WORK INSTRUCTION:
All of the records below should be output exactly.

Records from a dataset:
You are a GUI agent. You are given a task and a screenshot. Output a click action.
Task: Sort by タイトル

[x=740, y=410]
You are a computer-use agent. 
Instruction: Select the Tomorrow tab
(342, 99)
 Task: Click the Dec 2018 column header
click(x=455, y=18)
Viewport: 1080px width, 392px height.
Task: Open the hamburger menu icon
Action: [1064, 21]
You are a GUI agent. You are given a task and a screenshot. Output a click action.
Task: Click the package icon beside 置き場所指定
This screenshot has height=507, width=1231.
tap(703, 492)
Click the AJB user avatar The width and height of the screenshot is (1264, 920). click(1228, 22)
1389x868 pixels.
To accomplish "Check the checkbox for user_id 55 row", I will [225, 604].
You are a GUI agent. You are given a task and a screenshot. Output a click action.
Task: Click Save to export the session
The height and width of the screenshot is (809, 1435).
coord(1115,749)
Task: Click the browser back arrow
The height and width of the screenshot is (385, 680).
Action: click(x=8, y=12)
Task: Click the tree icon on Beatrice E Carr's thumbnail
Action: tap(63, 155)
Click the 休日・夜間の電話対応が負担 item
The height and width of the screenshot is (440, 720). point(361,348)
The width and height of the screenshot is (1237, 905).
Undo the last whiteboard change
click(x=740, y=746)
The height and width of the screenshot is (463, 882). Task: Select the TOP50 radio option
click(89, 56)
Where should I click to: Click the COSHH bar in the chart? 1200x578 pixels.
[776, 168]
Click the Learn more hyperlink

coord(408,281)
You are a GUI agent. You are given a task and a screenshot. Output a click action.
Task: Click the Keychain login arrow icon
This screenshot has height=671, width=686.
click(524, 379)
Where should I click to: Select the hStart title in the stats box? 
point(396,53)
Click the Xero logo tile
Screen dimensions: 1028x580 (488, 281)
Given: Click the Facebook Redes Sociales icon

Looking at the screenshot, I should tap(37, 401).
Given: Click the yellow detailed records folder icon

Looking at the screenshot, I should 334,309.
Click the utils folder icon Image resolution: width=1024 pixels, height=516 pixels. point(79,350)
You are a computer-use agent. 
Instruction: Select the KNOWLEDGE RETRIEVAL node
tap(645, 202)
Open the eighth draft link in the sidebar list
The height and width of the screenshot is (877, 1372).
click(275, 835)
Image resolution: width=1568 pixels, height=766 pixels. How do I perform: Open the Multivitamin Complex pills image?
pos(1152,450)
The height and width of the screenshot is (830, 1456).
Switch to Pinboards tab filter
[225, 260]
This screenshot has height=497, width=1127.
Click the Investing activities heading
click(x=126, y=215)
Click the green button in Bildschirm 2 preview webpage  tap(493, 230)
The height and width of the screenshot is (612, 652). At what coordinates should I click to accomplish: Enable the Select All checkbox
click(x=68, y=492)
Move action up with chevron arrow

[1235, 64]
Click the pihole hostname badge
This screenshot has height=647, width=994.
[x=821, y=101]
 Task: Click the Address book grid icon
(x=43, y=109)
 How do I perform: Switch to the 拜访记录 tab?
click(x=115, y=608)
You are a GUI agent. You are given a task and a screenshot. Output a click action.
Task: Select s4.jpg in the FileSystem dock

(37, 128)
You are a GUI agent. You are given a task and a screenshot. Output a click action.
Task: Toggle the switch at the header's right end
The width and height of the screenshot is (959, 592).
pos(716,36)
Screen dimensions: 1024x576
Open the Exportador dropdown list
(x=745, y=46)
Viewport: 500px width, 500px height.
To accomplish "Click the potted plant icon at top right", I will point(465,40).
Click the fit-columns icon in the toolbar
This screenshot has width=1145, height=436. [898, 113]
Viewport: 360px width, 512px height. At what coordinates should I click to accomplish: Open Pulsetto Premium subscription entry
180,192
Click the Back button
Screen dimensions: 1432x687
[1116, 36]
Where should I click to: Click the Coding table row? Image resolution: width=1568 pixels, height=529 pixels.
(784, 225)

THE ANSWER:
You are a GUI agent. You are given a task and a screenshot. Output a click action.
Task: Sort by タイトル

[x=740, y=410]
You are a computer-use agent. 
Instruction: Select the Tomorrow tab
(342, 99)
 Task: Click the Dec 2018 column header
click(x=455, y=18)
Viewport: 1080px width, 392px height.
Task: Open the hamburger menu icon
Action: [1064, 21]
You are a GUI agent. You are given a task and a screenshot. Output a click action.
Task: Click the package icon beside 置き場所指定
This screenshot has height=507, width=1231.
tap(703, 492)
Click the AJB user avatar The width and height of the screenshot is (1264, 920). click(1228, 22)
1389x868 pixels.
To accomplish "Check the checkbox for user_id 55 row", I will [225, 604].
You are a GUI agent. You are given a task and a screenshot. Output a click action.
Task: Click Save to export the session
The height and width of the screenshot is (809, 1435).
coord(1115,749)
Task: Click the browser back arrow
The height and width of the screenshot is (385, 680).
Action: click(x=8, y=12)
Task: Click the tree icon on Beatrice E Carr's thumbnail
Action: tap(63, 155)
Click the 休日・夜間の電話対応が負担 item
The height and width of the screenshot is (440, 720). point(361,348)
The width and height of the screenshot is (1237, 905).
Undo the last whiteboard change
click(x=740, y=746)
The height and width of the screenshot is (463, 882). Task: Select the TOP50 radio option
click(89, 56)
Where should I click to: Click the COSHH bar in the chart? 1200x578 pixels.
[776, 168]
Click the Learn more hyperlink

coord(408,281)
You are a GUI agent. You are given a task and a screenshot. Output a click action.
Task: Click the Keychain login arrow icon
This screenshot has height=671, width=686.
click(524, 379)
Where should I click to: Select the hStart title in the stats box? 
point(396,53)
Click the Xero logo tile
Screen dimensions: 1028x580 (488, 281)
Given: Click the Facebook Redes Sociales icon

Looking at the screenshot, I should tap(37, 401).
Given: Click the yellow detailed records folder icon

Looking at the screenshot, I should 334,309.
Click the utils folder icon Image resolution: width=1024 pixels, height=516 pixels. point(79,350)
You are a computer-use agent. 
Instruction: Select the KNOWLEDGE RETRIEVAL node
tap(645, 202)
Open the eighth draft link in the sidebar list
The height and width of the screenshot is (877, 1372).
click(275, 835)
Image resolution: width=1568 pixels, height=766 pixels. How do I perform: Open the Multivitamin Complex pills image?
pos(1152,450)
The height and width of the screenshot is (830, 1456).
Switch to Pinboards tab filter
[225, 260]
This screenshot has height=497, width=1127.
Click the Investing activities heading
click(x=126, y=215)
Click the green button in Bildschirm 2 preview webpage  tap(493, 230)
The height and width of the screenshot is (612, 652). At what coordinates should I click to accomplish: Enable the Select All checkbox
click(x=68, y=492)
Move action up with chevron arrow

[1235, 64]
Click the pihole hostname badge
This screenshot has height=647, width=994.
[x=821, y=101]
 Task: Click the Address book grid icon
(x=43, y=109)
 How do I perform: Switch to the 拜访记录 tab?
click(x=115, y=608)
You are a GUI agent. You are given a task and a screenshot. Output a click action.
Task: Select s4.jpg in the FileSystem dock

(37, 128)
You are a GUI agent. You are given a task and a screenshot. Output a click action.
Task: Toggle the switch at the header's right end
The width and height of the screenshot is (959, 592).
pos(716,36)
Screen dimensions: 1024x576
Open the Exportador dropdown list
(x=745, y=46)
Viewport: 500px width, 500px height.
To accomplish "Click the potted plant icon at top right", I will point(465,40).
Click the fit-columns icon in the toolbar
This screenshot has width=1145, height=436. [898, 113]
Viewport: 360px width, 512px height. At what coordinates should I click to accomplish: Open Pulsetto Premium subscription entry
180,192
Click the Back button
Screen dimensions: 1432x687
[1116, 36]
Where should I click to: Click the Coding table row? Image resolution: width=1568 pixels, height=529 pixels.
(784, 225)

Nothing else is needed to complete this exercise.